Question

Discuss the continuity of the following functions at the indicated point(s): (iv) \[f\left( x \right) = \left\{ \begin{array}{l}\frac{e^x - 1}{\log(1 + 2x)}, if & x \neq a \\ 7 , if & x = 0\end{array}at x = 0 \right.\]

Answer 1

 Given:

\[f\left( x \right) = \binom{\frac{e^x - 1}{\log\left( 1 + 2x \right)}, if x \neq 0}{7, if x = 0}\]

We observe

\[\lim_{x \to 0} f\left( x \right) = \lim_{x \to 0} \frac{e^x - 1}{\log\left( 1 + 2x \right)}\]
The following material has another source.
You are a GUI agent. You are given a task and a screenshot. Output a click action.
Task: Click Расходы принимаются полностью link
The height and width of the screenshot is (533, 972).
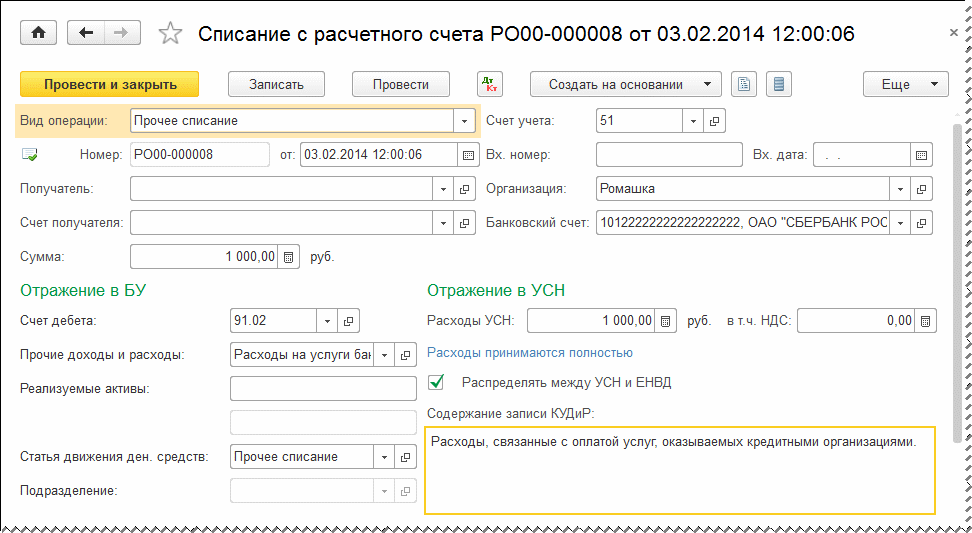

\[ \Rightarrow \lim_{x \to 0} f\left( x \right) = \lim_{x \to 0} \frac{e^x - 1}{\frac{2x\log\left( 1 + 2x \right)}{2x}}\]

\[ \Rightarrow \lim_{x \to 0} f\left( x \right) = \frac{1}{2} \lim_{x \to 0} \frac{\left( \frac{e^x - 1}{x} \right)}{\left( \frac{\log\left( 1 + 2x \right)}{2x} \right)}\]

\[ \Rightarrow \lim_{x \to 0} f\left( x \right) = \frac{1}{2} \times \frac{\left( \lim_{x \to 0} \frac{e^x - 1}{x} \right)}{\left( \lim_{x \to 0} \frac{\log\left( 1 + 2x \right)}{2x} \right)} = \frac{1}{2} \times \frac{1}{1} = \frac{1}{2}\]

And, 

\[f\left( 0 \right) = 7\]

\[\Rightarrow \lim_{x \to 0} f\left( x \right) \neq f\left( 0 \right)\]

Hence, f(x) is discontinuous at x = 0.